In-Context Learning in Linear vs. Quadratic Attention Models: An Empirical Study on Regression Tasks
Ayush Goel, Arjun Kohli, Sarvagya Somvanshi

TL;DR
This paper empirically compares in-context learning capabilities of linear and quadratic attention models on linear regression tasks, analyzing their performance, convergence, and effects of model depth.
Contribution
It provides a comparative empirical analysis of linear versus quadratic attention mechanisms in in-context learning for regression tasks, highlighting their similarities and limitations.
Findings
Linear and quadratic attention models show similar ICL performance on regression.
Increasing model depth impacts ICL performance differently across architectures.
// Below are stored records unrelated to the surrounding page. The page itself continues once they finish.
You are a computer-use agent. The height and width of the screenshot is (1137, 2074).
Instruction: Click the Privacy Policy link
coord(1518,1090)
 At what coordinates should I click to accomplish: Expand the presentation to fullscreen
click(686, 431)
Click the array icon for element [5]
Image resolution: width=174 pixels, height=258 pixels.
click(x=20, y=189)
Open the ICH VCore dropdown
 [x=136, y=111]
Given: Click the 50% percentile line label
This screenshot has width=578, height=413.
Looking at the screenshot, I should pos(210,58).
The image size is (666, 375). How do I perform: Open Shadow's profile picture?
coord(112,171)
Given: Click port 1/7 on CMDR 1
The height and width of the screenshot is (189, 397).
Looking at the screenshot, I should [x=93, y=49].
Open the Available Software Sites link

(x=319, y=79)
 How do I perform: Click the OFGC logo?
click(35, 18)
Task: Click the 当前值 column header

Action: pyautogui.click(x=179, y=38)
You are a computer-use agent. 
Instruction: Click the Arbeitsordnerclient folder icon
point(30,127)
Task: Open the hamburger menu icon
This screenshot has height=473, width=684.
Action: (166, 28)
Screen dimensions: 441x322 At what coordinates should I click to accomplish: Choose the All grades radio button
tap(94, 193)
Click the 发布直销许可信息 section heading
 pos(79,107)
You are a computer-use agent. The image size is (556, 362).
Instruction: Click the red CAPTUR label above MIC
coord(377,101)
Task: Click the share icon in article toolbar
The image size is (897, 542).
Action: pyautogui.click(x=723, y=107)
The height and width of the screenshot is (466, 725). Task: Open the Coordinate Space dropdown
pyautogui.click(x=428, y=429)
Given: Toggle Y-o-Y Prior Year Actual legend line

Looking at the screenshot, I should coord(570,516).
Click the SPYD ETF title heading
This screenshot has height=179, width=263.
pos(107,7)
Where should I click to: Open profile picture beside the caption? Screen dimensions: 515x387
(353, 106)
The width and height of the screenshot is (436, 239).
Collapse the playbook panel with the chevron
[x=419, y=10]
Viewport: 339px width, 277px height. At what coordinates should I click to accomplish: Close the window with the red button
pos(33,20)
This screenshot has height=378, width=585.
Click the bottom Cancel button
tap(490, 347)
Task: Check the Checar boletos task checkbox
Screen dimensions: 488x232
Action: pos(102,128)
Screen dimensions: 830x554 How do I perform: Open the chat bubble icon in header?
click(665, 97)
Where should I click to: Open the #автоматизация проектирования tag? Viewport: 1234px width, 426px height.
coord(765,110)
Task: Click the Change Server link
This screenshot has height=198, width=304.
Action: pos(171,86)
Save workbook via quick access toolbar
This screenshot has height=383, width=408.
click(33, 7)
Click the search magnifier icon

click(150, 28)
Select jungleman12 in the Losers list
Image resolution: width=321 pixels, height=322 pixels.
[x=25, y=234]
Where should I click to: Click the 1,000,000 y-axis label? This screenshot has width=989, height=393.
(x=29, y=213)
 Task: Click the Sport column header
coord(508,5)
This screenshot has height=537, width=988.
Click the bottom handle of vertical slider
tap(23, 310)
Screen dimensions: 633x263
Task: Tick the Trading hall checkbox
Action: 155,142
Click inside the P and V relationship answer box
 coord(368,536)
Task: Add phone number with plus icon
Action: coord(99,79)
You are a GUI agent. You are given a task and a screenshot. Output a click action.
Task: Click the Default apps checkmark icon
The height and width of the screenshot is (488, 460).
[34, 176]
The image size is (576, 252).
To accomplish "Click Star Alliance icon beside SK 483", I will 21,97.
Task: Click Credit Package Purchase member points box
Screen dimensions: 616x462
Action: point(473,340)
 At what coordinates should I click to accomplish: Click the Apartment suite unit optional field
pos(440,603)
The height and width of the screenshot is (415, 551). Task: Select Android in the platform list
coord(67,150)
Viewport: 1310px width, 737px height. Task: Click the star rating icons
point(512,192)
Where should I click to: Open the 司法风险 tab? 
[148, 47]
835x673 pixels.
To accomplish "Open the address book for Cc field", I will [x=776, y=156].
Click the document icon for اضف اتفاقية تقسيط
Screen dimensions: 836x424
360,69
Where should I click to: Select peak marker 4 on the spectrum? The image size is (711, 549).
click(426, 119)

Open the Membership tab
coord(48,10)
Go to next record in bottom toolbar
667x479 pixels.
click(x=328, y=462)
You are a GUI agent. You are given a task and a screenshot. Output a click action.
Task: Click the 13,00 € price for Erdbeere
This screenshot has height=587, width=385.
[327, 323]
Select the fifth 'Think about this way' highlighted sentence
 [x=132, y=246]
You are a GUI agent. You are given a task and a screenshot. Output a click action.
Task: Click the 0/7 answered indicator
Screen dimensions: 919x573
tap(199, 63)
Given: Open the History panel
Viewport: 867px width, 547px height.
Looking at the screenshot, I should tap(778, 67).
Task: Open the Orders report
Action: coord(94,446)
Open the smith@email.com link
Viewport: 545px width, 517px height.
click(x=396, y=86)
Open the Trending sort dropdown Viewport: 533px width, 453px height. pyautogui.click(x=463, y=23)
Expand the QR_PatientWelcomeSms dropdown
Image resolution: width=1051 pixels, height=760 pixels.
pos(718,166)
Linear attention models have limitations compared to quadratic attention in this setting.
Abstract
Recent work has demonstrated that transformers and linear attention models can perform in-context learning (ICL) on simple function classes, such as linear regression. In this paper, we empirically study how these two attention mechanisms differ in their ICL behavior on the canonical linear-regression task of Garg et al. We evaluate learning quality (MSE), convergence, and generalization behavior of each architecture. We also analyze how increasing model depth affects ICL performance. Our results illustrate both the similarities and limitations of linear attention relative to quadratic attention in this setting.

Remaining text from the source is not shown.